Il s'arrêta un instant, comme s'il cherchait ses mots. Mélia l'écoutait sans l'interrompre.

« J'ai participé à l'un de ses tournois, après qu'un ami à moi, Adrico, m'ait convaincu de le rejoindre à l'escouade d'expédition. J'ai réussi toutes les épreuves, bien que certaines furent plus difficiles que d'autres. Je m'imaginais déjà apprendre des plus grands et fortifier mes compétences aux côtés de mon ami. Je me voyais enfin sortir de ce statut de paria et devenir quelqu'un qui rendrait fier mon frère. Pourtant, lors de l'audience auprès des juges, on me refusa sous prétexte que j'étais un mercenaire et que j'avais acquis de mauvais automatismes, qui ne pourraient en aucun cas être changés. »

La demoiselle posa sa main sur le cœur, compatissante. Dans les yeux de Cirus se reflétait de la déception amère, mais cette expression s'évapora rapidement lorsqu'il porta à nouveau son regard vers elle, accompagné d'un léger sourire.

« J'avais peut-être tous ces défauts, poursuivit-il, mais je sais que la réelle raison de ce refus est liée à ma particularité en tant qu'aligne-reflets. Ither n'avait aucune envie de faire entrer dans son équipe quelqu'un comme moi. Adrico était lui aussi un ancien mercenaire et pourtant il était parvenu à passer l'audience sans soucis. En réalité, je peux le comprendre, il ne souhaite pas que son escouade soit entachée par l'image qui me poursuit. Malgré tout, cette aventure me laissa un sentiment... lamentable. Il avait pris plaisir à m'humilié face à tous ces spectateurs, se moquant de mes piètres compétences et médisant ma personne sous l'hilarité générale. Alos a beau être un pays merveilleux, l'hypocrise et la mise en scène sont deux faces cachées de cette population. »

Il expira avant de reprendre ses esprits.
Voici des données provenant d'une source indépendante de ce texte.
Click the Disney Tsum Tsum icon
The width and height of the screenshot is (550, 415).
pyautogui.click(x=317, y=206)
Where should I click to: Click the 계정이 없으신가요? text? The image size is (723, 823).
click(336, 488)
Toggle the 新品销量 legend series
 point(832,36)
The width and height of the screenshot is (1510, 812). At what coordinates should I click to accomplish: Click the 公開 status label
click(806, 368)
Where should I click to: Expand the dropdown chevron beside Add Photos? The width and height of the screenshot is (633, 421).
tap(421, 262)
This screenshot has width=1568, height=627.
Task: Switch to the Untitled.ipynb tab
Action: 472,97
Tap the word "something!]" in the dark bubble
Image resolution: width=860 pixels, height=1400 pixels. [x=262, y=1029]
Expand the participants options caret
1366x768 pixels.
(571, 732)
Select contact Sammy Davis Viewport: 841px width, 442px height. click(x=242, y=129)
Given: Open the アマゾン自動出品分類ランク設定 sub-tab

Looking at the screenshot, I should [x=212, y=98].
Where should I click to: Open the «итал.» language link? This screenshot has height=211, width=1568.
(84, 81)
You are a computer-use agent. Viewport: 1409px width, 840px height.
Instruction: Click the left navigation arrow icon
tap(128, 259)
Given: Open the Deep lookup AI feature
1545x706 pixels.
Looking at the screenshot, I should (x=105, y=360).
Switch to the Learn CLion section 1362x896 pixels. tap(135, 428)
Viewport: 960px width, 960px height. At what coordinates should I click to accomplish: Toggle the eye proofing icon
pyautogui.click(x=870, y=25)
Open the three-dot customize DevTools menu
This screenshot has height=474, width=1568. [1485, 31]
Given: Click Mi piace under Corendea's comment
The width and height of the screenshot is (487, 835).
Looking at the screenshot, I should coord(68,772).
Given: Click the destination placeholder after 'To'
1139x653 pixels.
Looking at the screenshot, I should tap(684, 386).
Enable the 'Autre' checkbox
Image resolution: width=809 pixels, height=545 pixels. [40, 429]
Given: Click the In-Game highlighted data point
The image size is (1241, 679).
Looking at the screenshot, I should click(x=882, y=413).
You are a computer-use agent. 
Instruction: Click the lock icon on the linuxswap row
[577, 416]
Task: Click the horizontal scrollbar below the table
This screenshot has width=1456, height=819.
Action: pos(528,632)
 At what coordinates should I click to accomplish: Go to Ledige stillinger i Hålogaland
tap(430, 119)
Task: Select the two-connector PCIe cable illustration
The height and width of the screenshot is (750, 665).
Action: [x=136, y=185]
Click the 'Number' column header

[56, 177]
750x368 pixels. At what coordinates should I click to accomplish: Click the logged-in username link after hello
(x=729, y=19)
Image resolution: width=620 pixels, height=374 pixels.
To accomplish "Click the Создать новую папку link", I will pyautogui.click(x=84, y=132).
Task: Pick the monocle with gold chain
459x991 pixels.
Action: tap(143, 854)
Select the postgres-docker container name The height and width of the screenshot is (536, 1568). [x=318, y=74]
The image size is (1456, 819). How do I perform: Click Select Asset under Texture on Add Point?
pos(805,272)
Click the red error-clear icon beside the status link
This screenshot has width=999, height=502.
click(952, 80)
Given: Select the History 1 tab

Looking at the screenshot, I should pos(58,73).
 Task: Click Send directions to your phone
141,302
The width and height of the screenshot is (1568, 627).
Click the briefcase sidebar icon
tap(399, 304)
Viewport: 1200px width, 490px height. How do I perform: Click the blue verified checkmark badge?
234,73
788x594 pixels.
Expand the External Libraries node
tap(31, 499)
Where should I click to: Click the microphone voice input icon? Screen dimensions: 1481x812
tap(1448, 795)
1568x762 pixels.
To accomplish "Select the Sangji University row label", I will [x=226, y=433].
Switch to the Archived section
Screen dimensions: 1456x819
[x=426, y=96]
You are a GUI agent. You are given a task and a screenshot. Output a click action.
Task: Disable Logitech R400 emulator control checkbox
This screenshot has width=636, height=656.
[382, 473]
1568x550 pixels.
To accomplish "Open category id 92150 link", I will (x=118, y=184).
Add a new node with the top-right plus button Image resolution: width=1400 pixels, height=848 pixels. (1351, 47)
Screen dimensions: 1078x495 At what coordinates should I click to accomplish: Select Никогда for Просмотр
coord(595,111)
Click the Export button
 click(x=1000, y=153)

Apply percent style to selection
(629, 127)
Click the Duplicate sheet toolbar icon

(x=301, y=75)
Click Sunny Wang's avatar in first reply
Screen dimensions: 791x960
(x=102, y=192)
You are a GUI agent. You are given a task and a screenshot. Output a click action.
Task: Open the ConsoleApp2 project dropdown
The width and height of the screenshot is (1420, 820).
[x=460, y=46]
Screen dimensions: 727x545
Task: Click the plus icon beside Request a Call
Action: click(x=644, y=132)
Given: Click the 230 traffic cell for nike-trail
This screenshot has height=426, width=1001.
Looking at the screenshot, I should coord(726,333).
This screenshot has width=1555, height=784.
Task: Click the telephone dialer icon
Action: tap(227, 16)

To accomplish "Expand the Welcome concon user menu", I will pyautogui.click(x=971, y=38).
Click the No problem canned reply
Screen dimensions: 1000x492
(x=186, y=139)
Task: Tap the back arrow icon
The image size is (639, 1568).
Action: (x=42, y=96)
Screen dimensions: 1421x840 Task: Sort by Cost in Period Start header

« Peu importe, c'est du passé maintenant, termina-t-il.

– Exactement, sourit-elle. Et puis, si tu avais été acceptée, alors peut-être que tu n'aurais pas été embauché par le prince et par ailleurs nous ne nous serions jamais rencontrés. »

Il laissa échapper un sourire sincère. Le destin savait toujours se dessiner pour offrir bien des surprises et des secrets à découvrir.